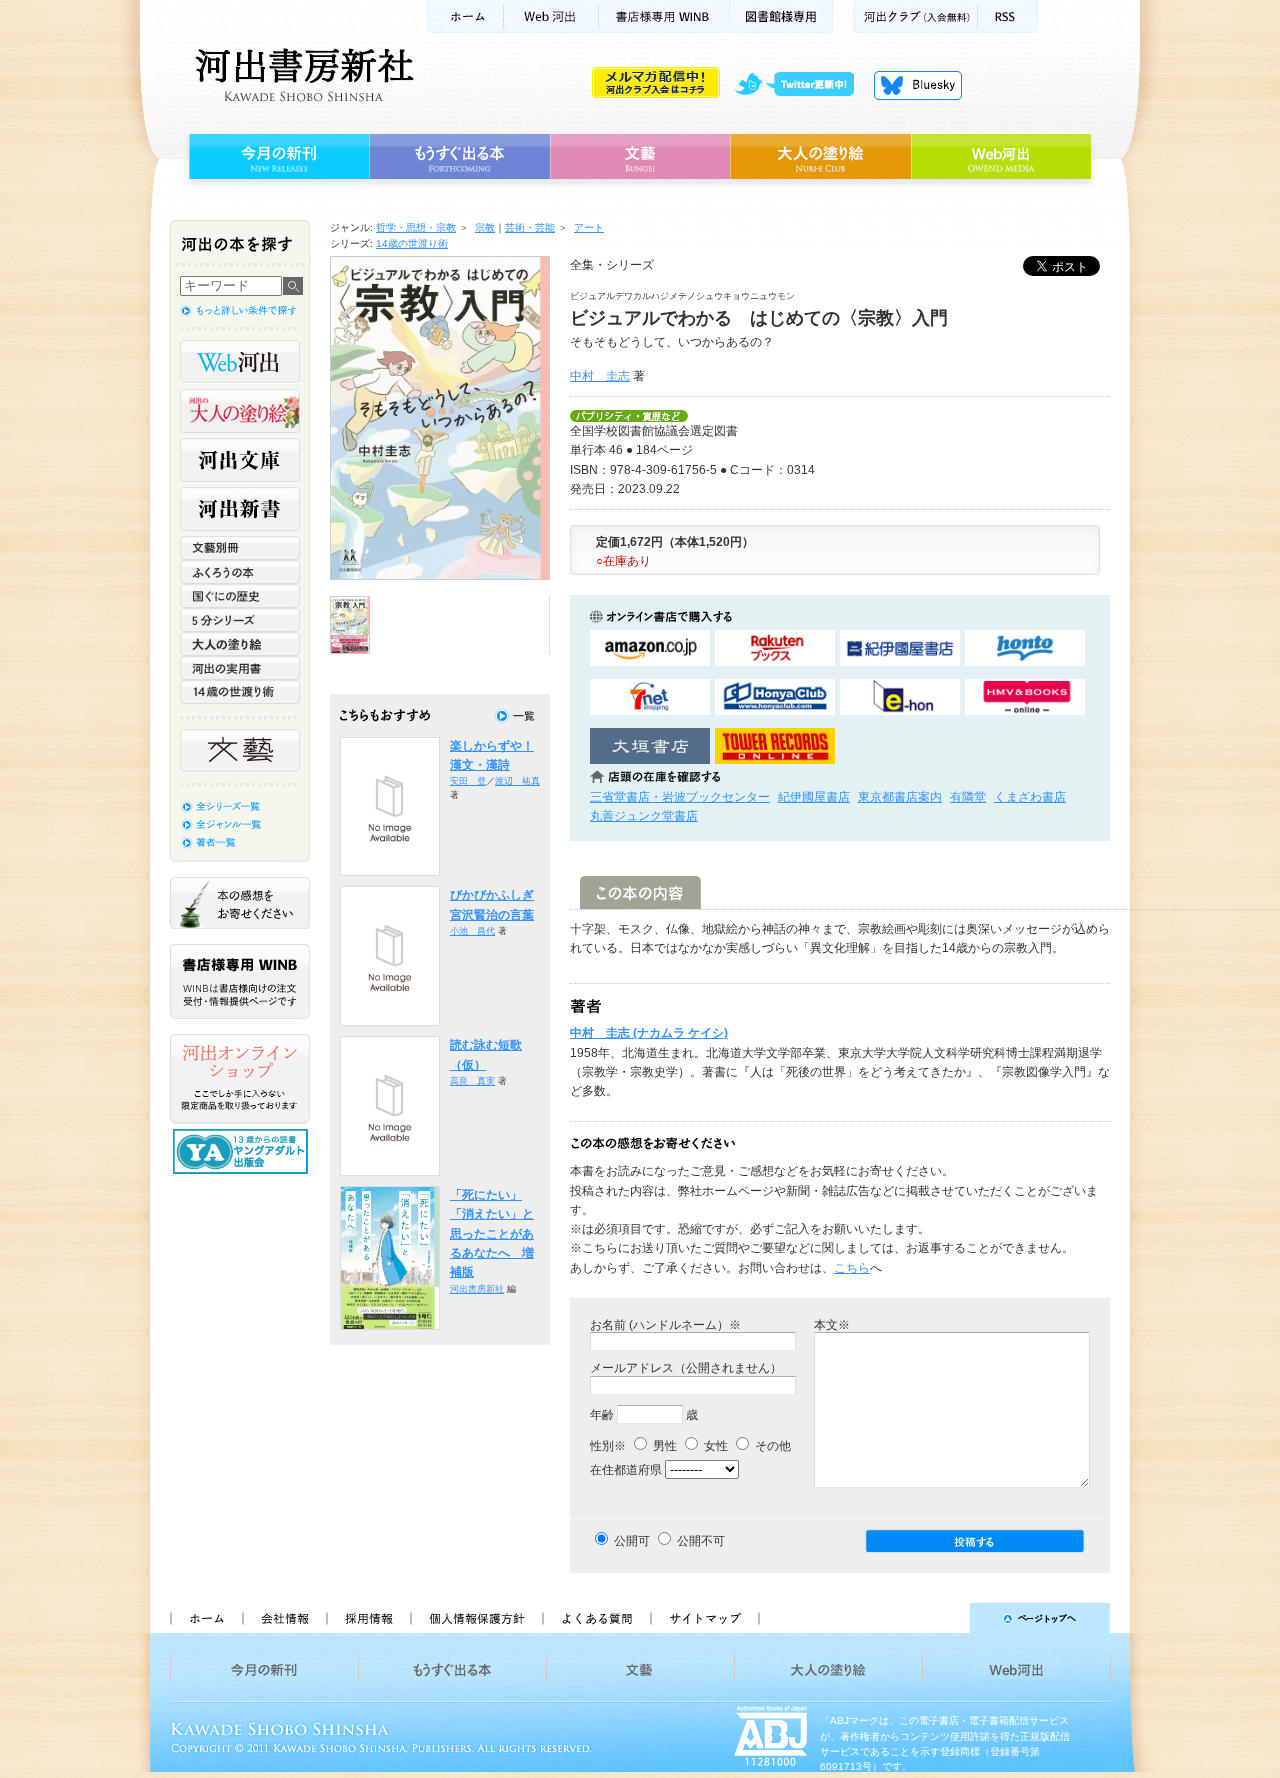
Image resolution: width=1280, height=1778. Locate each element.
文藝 (640, 157)
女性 (714, 1446)
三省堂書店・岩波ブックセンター (680, 797)
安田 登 (468, 781)
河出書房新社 (301, 75)
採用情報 (368, 1618)
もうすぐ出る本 (459, 157)
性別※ (608, 1446)
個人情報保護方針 (476, 1618)
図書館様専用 (781, 16)
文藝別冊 (240, 548)
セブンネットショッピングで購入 (650, 697)
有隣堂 (968, 797)
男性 (663, 1446)
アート (589, 227)
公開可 (632, 1541)
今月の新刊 (276, 157)
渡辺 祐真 (517, 781)
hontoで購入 (1025, 648)
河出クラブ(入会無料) (915, 16)
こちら (852, 1268)
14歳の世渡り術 (412, 243)
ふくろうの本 (240, 572)
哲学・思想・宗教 (416, 227)
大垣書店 (650, 746)
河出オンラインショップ (240, 1079)
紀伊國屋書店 (814, 797)
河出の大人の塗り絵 (240, 411)
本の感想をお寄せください (240, 903)
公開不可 (701, 1541)
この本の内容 (640, 892)
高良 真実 (472, 1081)
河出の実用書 (240, 668)
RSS (1008, 16)
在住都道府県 (626, 1470)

## About this exercise
Retype the material in full, exactly as written, and exclude the pictures.

## Output of the exercise
Image resolution: width=1280, height=1778. Locate each element.
文藝 (640, 157)
女性 (714, 1446)
三省堂書店・岩波ブックセンター (680, 797)
安田 登 (468, 781)
河出書房新社 (301, 75)
採用情報 (368, 1618)
もうすぐ出る本 (459, 157)
性別※ (608, 1446)
個人情報保護方針 (476, 1618)
図書館様専用 (781, 16)
文藝別冊 (240, 548)
セブンネットショッピングで購入 (650, 697)
有隣堂 (968, 797)
男性 (663, 1446)
アート (589, 227)
公開可 (632, 1541)
今月の新刊 (276, 157)
渡辺 祐真 (517, 781)
hontoで購入 (1025, 648)
河出クラブ(入会無料) (915, 16)
こちら (852, 1268)
14歳の世渡り術 (412, 243)
ふくろうの本 (240, 572)
哲学・思想・宗教 (416, 227)
大垣書店 (650, 746)
河出オンラインショップ (240, 1079)
紀伊國屋書店 (814, 797)
河出の大人の塗り絵 (240, 411)
本の感想をお寄せください (240, 903)
公開不可 (701, 1541)
この本の内容 (640, 892)
高良 真実 (472, 1081)
河出の実用書 (240, 668)
RSS (1008, 16)
在住都道府県 (626, 1470)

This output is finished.